Current Understanding of the Neurobiology of Agitation

Abstract

Introduction: Managing agitation in the clinical setting is a challenge that many practitioners face regularly. Our evolving understanding of the etiological factors involved in aggressive acts has better informed our interventions through pharmacologic and behavioral strategies. This paper reviews the literature on the neurobiological underpinnings of aggressive behaviors, linking psychopathology with proposed mechanisms of action of psychiatric medications shown to be effective in mitigating agitation.

Methods: We performed a review of the extant literature using PubMed as a primary database. Investigation focused on neurobiology of agitation and its relation to the current evidence base for particular interventions.

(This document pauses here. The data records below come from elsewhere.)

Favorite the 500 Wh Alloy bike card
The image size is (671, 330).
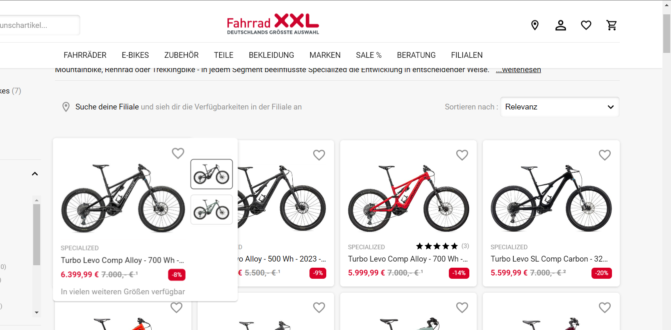(319, 155)
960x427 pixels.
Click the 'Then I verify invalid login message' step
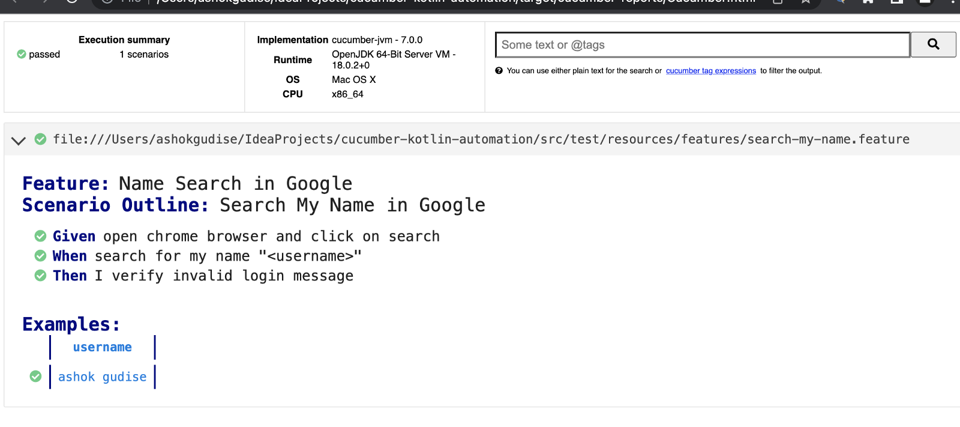click(x=203, y=276)
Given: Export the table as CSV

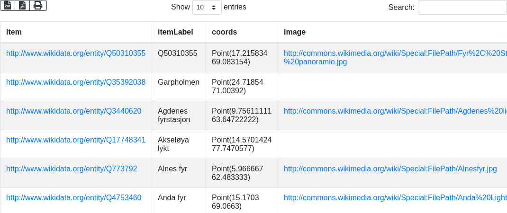Looking at the screenshot, I should (x=8, y=5).
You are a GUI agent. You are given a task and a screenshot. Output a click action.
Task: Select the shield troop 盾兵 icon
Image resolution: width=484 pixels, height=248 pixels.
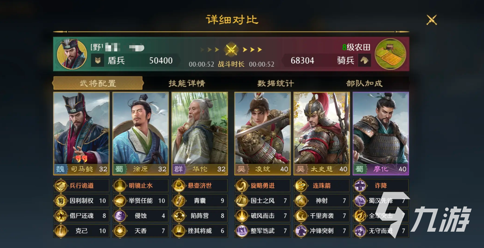click(98, 60)
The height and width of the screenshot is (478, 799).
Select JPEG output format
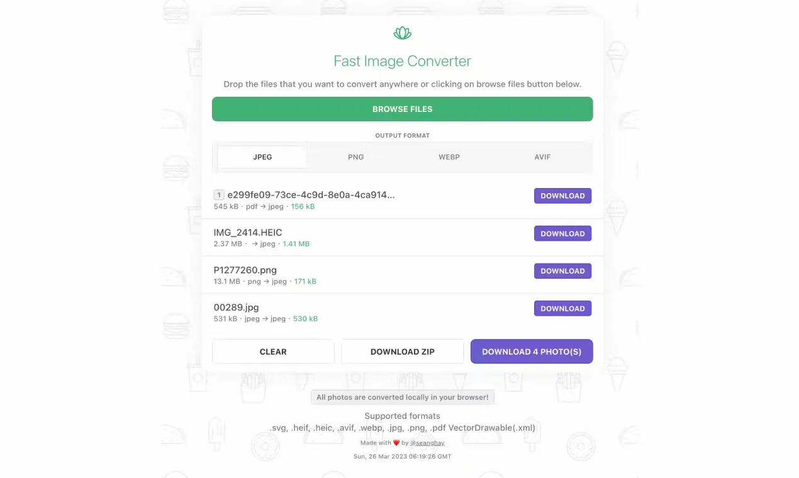(262, 157)
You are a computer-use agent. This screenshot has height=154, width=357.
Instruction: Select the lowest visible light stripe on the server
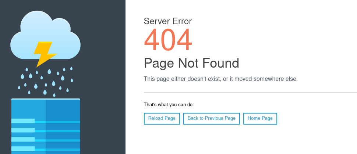click(23, 148)
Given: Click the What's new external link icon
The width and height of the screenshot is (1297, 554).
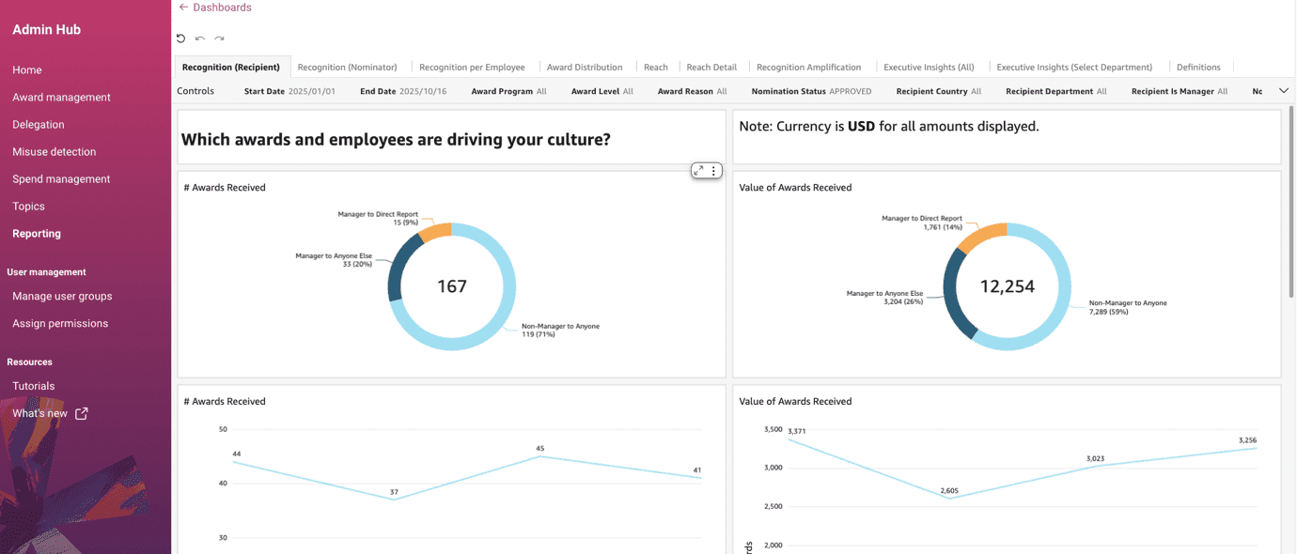Looking at the screenshot, I should [x=82, y=413].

Results: There are well-established pathways that can lead to increased autonomic response and the potential for violence. Psychopathology and substance-induced perceptual distortions may lead to magnification and overestimation of environmental threat, heightening the potential for aggression. Additional challenges have arisen with the advent of several novel drugs of abuse, many of which lead to atypical clinical presentations and which can elude standard drug screens. Our interventions still lean on the evidence base found in Project BETA (Best Practices in Evaluation and Treatment of Agitation). Although not a new drug and not included in the Project BETA guidelines, ketamine and its use are also discussed, given its unique pharmacology and potential benefits when other protocoled interventions have failed.

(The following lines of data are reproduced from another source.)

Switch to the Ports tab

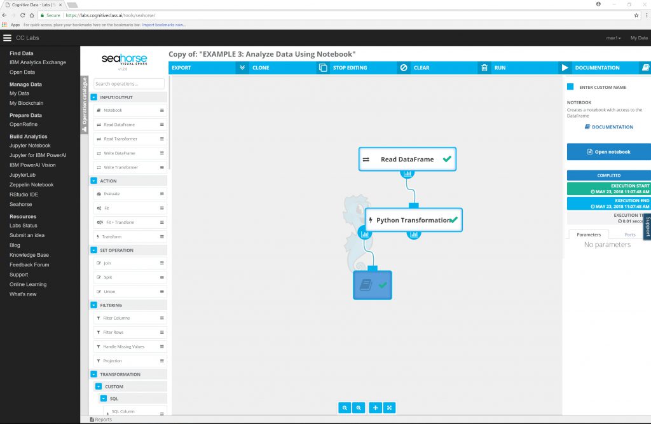click(629, 235)
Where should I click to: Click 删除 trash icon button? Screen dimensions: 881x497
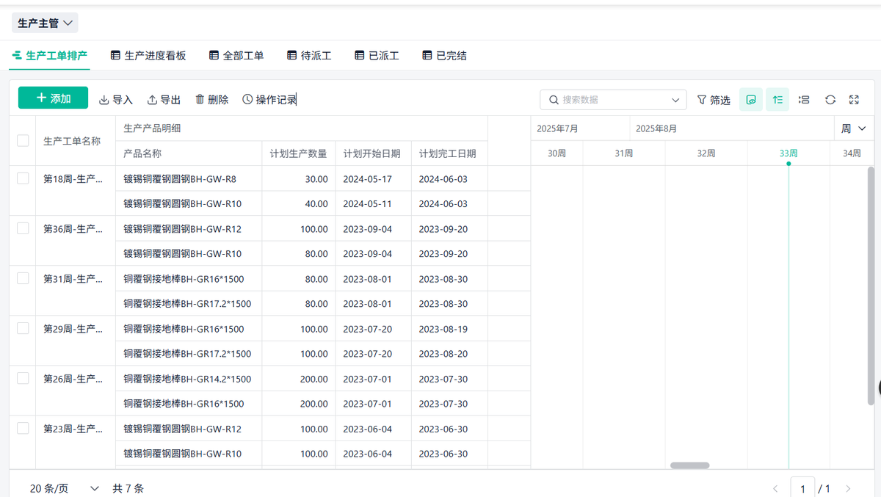[211, 100]
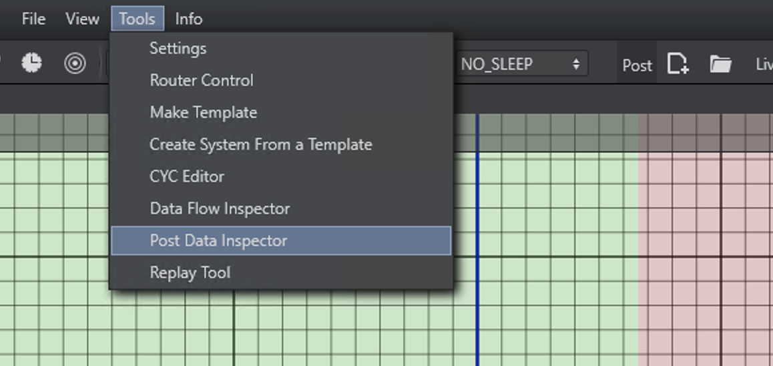Click the highlighted Post Data Inspector item

(x=219, y=240)
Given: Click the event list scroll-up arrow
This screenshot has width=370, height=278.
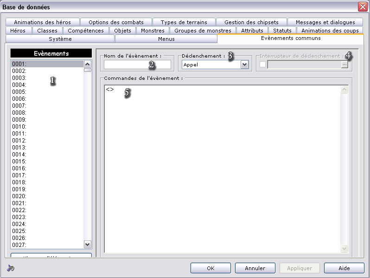Looking at the screenshot, I should click(x=88, y=64).
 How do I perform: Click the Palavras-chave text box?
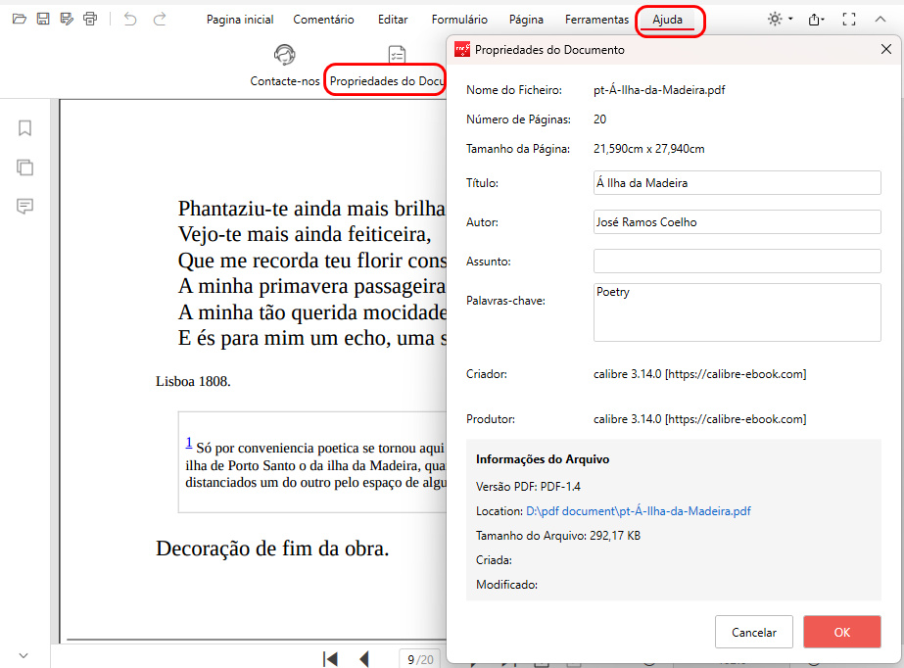(737, 311)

Conclusion: Aggression can occur due to manifold reasons in the clinical setting. Having an informed understanding of the possible determinants of agitation can help with more tailored responses to individual patients, limiting the unnecessary use of medications or of interventions that could be deemed forceful.

Figure 1

Schematic depiction of medial surface of cortex, subcortical areas, and brainstem, demonstrating key neural circuitry linked with the mechanisms of action of drugs used for the treatment of acute agitation. In states of heightened catecholaminergic tone, such as stimulant intoxication, acute psychosis, or mania, there may be excessive dopamine availability, binding amygdala D2 receptors and increasing conditioned fear responses. In addition, noradrenergic input from the locus coeruleus may also be elevated, contributing to autonomic arousal and feelings of paranoia. As levels increase, binding of norepinephrine will be shifted from the prefrontal cortex (PFC) to posterior cortical and subcortical regions (indicated by β and α1 receptors – schematically depicted for didactic simplicity), decreasing the individual’s ability to cognitively negotiate the situation at hand, particularly as PFC-amygdala coupling is diminished. Medications used for agitation can mitigate the effects of this neurotransmitter and circuitry make-up through the following mechanisms: 1) benzodiazepines, through GABA-A agonism, increase the PFC inhibitory control over the amygdala; 2) beta-blockers (e.g., propranolol, an agent with considerable lipophilicity), in addition to their peripheral effect on autonomic arousal, can decrease norepinephrine binding to posterior adrenoreceptors, thus allowing for greater PFC binding; (3) conventional, or typical antipsychotics, particularly the high-potency agents (e.g., haloperidol), work primarily through D2 receptor blockade – this occurs within the striatum, but also in the amygdala, decreasing threat perception; 4) atypical antipsychotics have a complex mechanism of action – a) D2 blockade occurs, though therapeutic occupancy is less than required with typical agents, b) several act as α1 receptor antagonists, decreasing subcortical adrenoreceptor binding, c) through subcortical serotonergic modulation, anxiolysis is promoted – several atypicals (e.g., clozapine, ziprasidone, lurasidone, quetiapine, and aripiprazole) agonize the Gi-linked (inhibitory) 5-HT1A receptor and all atypicals antagonize the Gq-linked (excitatory) 5-HT2A receptor, thus diminishing amygdala activation. Am, amygdala; CAP, conventional (first-generation) antipsychotic; D2R, dopamine 2 receptor; LC, locus coeruleus, NAc, nucleus accumbens; vmPFC, ventromedial prefrontal cortex; VTA, ventral tegmental area.

Figure 2

Depiction of dose-dependent inverted “U-shaped” curve associated with ketamine. Doses of ketamine used in antidepressant trials (0.5mg/kg) are associated with heightened down-stream glutamatergic neurotransmission, enhancing AMPA receptor activity. As doses increase toward those used in anesthesia and agitation (2–4mg/kg), there is a depression of glutamatergic tone, as well as an accretion of additional pharmacodynamic effects, including binding of opioid receptors. Thus, higher doses are typically required for behavioral control.